According to the survey, 42% of participants either did not know when a risk/threat analysis was last conducted or indicated that the last one was more than five years ago. HIPAA requires that a risk/threat analysis be performed “regularly.” With the rise of cyber attacks, the best practice is to perform one annually. Infrequent risk/threat analyses are one of the most common violations cited by the Office for Civil Rights (OCR), HIPAA's enforcement arm, in their analysis of the first phase of HIPAA audits.
- Business associate agreements are either outdated or missing.
OCR confirmed in its audit analysis that business associates (BAs) had more compliance issues than health plans.

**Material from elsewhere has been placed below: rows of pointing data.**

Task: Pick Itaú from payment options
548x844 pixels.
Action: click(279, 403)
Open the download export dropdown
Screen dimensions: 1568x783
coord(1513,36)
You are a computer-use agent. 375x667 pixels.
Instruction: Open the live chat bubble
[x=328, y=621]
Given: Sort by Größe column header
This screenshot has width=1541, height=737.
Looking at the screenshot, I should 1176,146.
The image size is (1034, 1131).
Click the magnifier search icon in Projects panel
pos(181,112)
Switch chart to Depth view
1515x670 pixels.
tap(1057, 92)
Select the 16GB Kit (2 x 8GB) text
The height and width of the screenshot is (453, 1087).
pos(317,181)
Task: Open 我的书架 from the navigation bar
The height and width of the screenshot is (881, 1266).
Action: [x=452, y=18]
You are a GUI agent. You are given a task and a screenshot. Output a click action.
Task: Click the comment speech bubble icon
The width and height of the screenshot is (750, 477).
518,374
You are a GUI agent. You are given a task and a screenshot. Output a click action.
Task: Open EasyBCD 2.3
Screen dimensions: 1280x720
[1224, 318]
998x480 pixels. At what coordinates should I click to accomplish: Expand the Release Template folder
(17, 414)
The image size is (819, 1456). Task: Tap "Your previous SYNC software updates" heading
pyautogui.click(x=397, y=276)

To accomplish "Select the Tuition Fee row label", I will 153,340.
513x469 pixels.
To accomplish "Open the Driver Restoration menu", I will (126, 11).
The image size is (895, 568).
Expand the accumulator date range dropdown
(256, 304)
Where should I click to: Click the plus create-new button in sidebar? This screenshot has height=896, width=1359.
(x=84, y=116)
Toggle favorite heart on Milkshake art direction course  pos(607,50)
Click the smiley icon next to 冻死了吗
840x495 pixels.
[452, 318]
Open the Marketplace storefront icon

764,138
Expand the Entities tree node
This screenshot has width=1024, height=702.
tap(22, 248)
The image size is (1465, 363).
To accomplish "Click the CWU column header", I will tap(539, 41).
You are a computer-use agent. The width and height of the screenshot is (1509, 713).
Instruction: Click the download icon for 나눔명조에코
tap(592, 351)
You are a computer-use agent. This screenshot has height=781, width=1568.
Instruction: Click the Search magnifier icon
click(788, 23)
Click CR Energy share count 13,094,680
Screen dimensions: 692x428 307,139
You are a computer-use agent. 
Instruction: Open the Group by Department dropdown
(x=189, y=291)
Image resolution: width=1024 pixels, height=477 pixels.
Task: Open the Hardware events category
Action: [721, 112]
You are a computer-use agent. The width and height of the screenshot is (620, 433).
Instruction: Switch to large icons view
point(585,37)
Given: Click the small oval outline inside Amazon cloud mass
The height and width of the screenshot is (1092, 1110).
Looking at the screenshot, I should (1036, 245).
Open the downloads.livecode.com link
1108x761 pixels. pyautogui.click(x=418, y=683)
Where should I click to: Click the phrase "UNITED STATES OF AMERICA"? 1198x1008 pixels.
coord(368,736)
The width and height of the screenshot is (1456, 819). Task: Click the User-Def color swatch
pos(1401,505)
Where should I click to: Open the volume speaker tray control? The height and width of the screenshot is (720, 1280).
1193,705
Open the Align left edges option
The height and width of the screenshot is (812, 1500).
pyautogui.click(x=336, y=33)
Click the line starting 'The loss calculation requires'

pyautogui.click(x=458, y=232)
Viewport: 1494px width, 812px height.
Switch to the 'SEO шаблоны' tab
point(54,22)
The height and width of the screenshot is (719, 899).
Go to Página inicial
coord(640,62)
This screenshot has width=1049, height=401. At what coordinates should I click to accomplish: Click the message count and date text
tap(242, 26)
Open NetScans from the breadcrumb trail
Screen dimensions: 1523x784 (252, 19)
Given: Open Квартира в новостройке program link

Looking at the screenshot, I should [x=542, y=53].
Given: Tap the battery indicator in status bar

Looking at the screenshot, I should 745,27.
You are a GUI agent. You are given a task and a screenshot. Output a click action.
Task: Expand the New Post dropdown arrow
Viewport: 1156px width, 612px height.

Business associates of an organization are persons or entities whose activities involve the use or disclosure of Protected Health Information. BAs are directly liable for compliance with HIPAA Privacy and Security Rules. The organization is required to keep an inventory of its BAs and to have a current BA agreement (BAA) in place. In our survey,13% of the participants had not inventoried their BAs and 20% were not sure if they had a current BA inventory; 17% had some (but not all) current BAAs in place, 3% had no current BAAs, and 13% did not know if they had them.
- HIPAA workforce training has not been conducted recently.
The HIPAA Privacy Rule requires training for each staff member who has contact with Protected Health Information (PHI/ePHI) within a reasonable time after hire, and whenever there is a change in policies and procedures.
The HIPAA Security Rule requires periodic training (interpreted by many to be annual training) and whenever new guidelines or rules are issued by HHS. Workforce training is important not only for preventing breaches, but also to raise awareness of when breaches occur. Thirty-five percent of our survey respondents offered HIPAA training between one and five years ago, 13% provide training only during onboarding, and 10% did not know when HIPAA training was last provided.
As a best practice, HIPAA training should be included at onboarding for any new employee with access to PHI. Attendance at all HIPAA training sessions should be documented.
Policies and Protections
Other common gaps identified during compliance reviews include:
- Privacy policies and procedures, as well as security policies and procedures, have not been updated in many years.
- Encryption is not implemented for ePHI on removable media, network drives, or email transmissions.
- Security controls or updated virus protection is not present on personal devices used to access ePHI. BYOD (bring your own device) introduces a number of risks.
- Review of permissions for and access to PHI/ePHI is insufficient.
- Termination procedures for workforce members with access to PHI/ePHI are insufficient.
- Documented policies and procedures are not adequately communicated and therefore often not followed.
- Privacy and/or security officials not designated.
- Records of individual training completion are not maintained.
HIPAA compliance can fall under the chief financial officer.
According to a 2018 Deloitte study, 55% of CFOs claim responsibility for enterprise risk, and “CFOs said risk-related responsibilities are among the most likely to be added to their responsibility scope over the next three years.”
Understanding this complex law and its rules is the best way to prevent a breach and the only way to emerge successfully from a HIPAA Audit.
Teresa Wilkins is director, and Chris Isaacs is principal, of the Knowledge Resource Center at Buck, an integrated HR and benefits consulting, technology and administration services firm.